The younger generations would hear the first three seconds and recognize them as Panic! at the “Don’t threaten me to have a good time” nightclub.

Nothing is original anymore, both are absolute summer bops anyway.

Ebirah, from the 1966 film “Ebirah, the horror of the depths” Toho Studios

For Godzilla fans, you might recognize Ebirah from the movie “Godzilla: Final Wars”.

Ebirah is a kaiju, a Japanese term used for giant monsters (fans of the movie “Pacific Rim” will certainly recognize it), created by Toho Company Ltd. in the 1966 Godzilla movie, “Ebirah, Horror of the Deep”.

Much like our shedder lobsters here in Midcoast Maine, Ebirah has delicate claws and a soft spot for saffron.

For another blockbuster, many may also recognize the movie “Atlantis: The Lost Empire,” a 2001 Disney animated film starring actors like Michael J. Fox, Leonard Nimoy, and Cree Summer.

In a scene where the team of adventurers travels underwater via their fleet of submarines, a mechanical monstrosity known as Leviathan attacks them, sending the team rushing towards some danger.

No one has been able to convince us that the Leviathan is not a giant blue lobster with territory-based anger issues.

Surprisingly, there is even lobster that has become famous in the fashion industry. Elsa Schiaparelli, an Italian fashion designer (whose biggest rival was Coco Chanel), created a famous lobster evening dress in 1937. Via the Fashion Institute of Technology in New York, Schiaparelli was well regarded in her avant-garde fashion in the 1930s until the early 1950s. She created this dress with Spanish artist Salvador Dali in the midst of the surrealist art movement.

Lobster evening dress from 1937 by Elsa Schiaparelli.

Speaking of Salvador Dali, anyone recognizes his wacky “Lobster Telephone? From 1936. It’s literally just a lobster on a rotary, serving as a receiver. This surreal piece was created for Edward James, an English poet who was a great collector of surreal art at the height of his popularity.

Salvador Dali’s 1936 “Lobster Telephone” Salvador Dali

Another work of art, though perhaps not as easily recognizable, is Eli Lotar and Jean Painlève’s ‘Lobster Claw’ from 1929. A simple yet profound piece of photography, this piece resides in the Museum of Fine Art in Houston.

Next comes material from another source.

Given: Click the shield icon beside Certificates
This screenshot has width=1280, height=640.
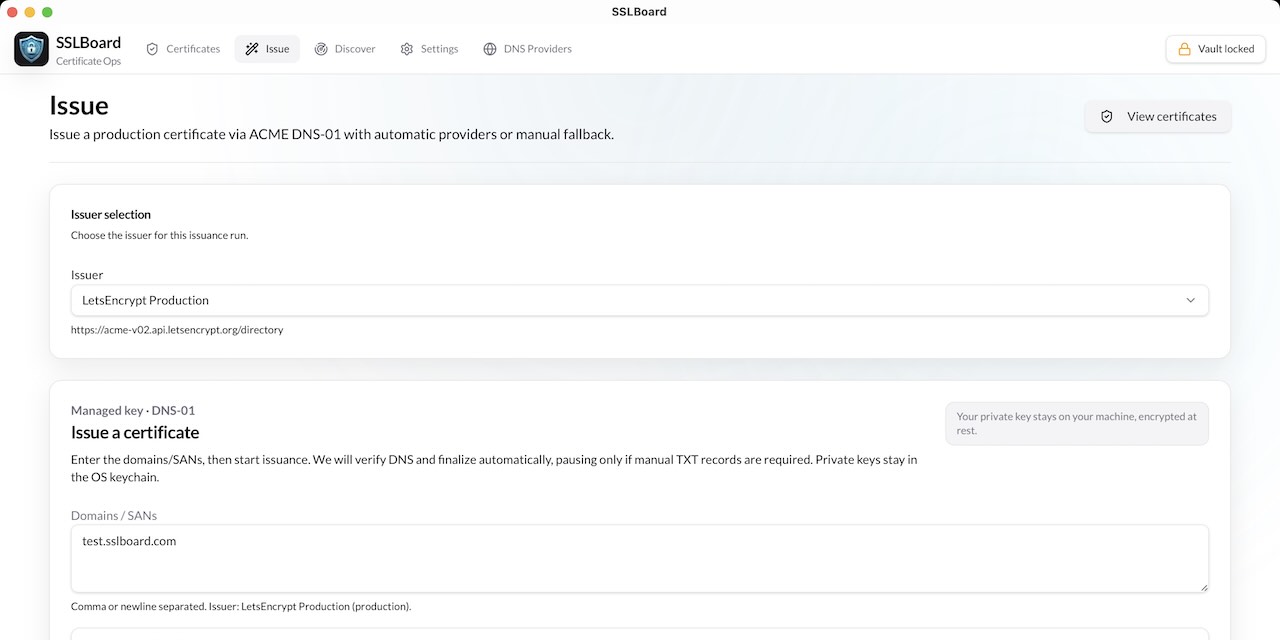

Why it’s not in a gallery as it is now that specializes in lobster chowder, buns and stew, we don’t know. But I am taken away, it is quite a pleasant piece to watch.

We can’t end this list without mentioning “The Lobster Coast: Rebels, Rusticators and the Struggle for a Forgotten Frontier” by Colin Woodard. It is a book on Maine’s coastal culture, economic divisions, and the state’s unique history with Massachusetts.